AED-AESH : le ministère entretient le flou… et la précarité

2017-09-28T10:16:14+00:00 5 juin 2015|Mots-clés : |

La FSU était reçue à sa demande lundi 15 décembre 2014 au Ministère de l’Éducation nationale, pour échanger autour des conditions d’emploi des assistants d’éducation (AEd) et des accompagnants d’élèves en situation de handicap (AESH), par M. Bernard Lejeune, directeur adjoint du cabinet de Mme Vallaud-Belkacem.

M. Lejeune a contesté le chiffre de 2 000 postes d’AED supprimés pour la rentrée 2013, concédant cependant que le nombre d’assistants d’éducation est aujourd’hui trop faible et a annoncé que 350 seraient recrutés entre janvier et juin 2015, ce qui est nettement insuffisant, pour toute la France.

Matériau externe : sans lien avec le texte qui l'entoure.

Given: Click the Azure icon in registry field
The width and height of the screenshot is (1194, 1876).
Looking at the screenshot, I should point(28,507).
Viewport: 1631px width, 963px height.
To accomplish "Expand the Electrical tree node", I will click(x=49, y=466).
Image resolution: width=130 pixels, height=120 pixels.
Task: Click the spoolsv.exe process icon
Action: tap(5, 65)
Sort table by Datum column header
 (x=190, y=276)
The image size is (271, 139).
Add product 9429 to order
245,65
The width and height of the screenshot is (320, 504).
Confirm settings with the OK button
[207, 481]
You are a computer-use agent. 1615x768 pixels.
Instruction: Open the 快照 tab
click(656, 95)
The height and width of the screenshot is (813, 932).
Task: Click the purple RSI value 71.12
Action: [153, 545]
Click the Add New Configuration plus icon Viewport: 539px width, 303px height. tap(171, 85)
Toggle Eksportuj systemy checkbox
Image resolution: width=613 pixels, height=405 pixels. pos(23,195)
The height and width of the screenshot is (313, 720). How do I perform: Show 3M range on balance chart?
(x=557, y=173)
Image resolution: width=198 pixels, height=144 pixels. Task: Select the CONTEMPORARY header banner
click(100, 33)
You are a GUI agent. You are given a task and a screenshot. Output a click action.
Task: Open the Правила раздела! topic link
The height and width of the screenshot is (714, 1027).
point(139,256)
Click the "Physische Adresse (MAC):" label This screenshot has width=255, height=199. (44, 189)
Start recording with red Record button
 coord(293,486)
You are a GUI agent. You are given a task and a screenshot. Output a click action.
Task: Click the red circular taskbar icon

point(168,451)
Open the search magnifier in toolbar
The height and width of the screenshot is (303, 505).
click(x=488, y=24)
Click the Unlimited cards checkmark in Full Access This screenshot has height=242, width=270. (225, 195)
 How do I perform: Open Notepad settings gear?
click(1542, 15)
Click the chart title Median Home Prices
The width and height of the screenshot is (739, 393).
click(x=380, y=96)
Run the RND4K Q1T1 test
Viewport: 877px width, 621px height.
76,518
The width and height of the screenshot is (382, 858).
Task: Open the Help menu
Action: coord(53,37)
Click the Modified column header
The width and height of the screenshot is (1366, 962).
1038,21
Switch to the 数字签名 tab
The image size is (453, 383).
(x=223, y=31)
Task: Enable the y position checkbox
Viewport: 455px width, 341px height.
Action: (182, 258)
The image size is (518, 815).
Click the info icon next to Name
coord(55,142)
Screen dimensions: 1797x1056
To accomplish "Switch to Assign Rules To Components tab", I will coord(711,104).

Il a affirmé que le Gouvernement se donnait un objectif de 28 000 AESH embauchés en CDI d’ici à 2017. Peut-être, mais on constate dans l’académie, que peu de CDI sont signés, et que beaucoup de contrats sont en CAE-CUI, donc pas de CDI. Il semble que le budget alloué au rectorat pour la « CDIsation » soit minimal…

M. Lejeune a confirmé que, concernant la professionnalisation, la rentrée 2015 verrait l’entrée en vigueur d’un diplôme d’accompagnement des élèves en situation de handicap. Bonne nouvelle !

Le ministère affirme que les AVS en contrat CAE-CUI reçoivent deux fois soixante heures de formation. Il s’agit de 60 heures par an, le contrat peut durer deux ans. N’hésitez pas à solliciter le rectorat si vous ne bénéficiez pas de ces heures de formations, et contactez-nous.

Quant à la question des objectifs précis que se donne le Ministère sur l’avenir des AESH, aucune réponse claire ne nous a été apportée.

Le Ministère nous a soutenu n’avoir jamais demandé aux rectorats de chercher à obtenir des baisses des quotités de travail des AVS devenant AESH. Pourtant, de nombreuses académies ont signalé depuis le mois de juin que des AVS se sont vus imposer des réductions de leur quotités de travail sous la menace de ne pas être embauchés. Ce problème se pose aussi lors de l’obtention du CDI. Contactez-nous si nécessaire.

Le retour à une gestion des recrutements d’AED par les rectorats nous a été refusé, ainsi que l’augmentation du traitement des AED pour l’aligner sur la rémunération des agents titulaires d’un baccalauréat, au motif que cela représenterait 7,5 millions d’euros de dépenses. La prime aux recteurs n’a certainement rien coûté, elle…

Le ministère refuse d’allonger de deux années supplémentaires les contrats des AEd, en cas d’études longues…

Le Ministère de l’Éducation nationale s’est déclaré ouvert à une nouvelle discussion dans un avenir proche au sujet de la prime ZEP, auxquelles ni les AED ni les AESH n’ont accès.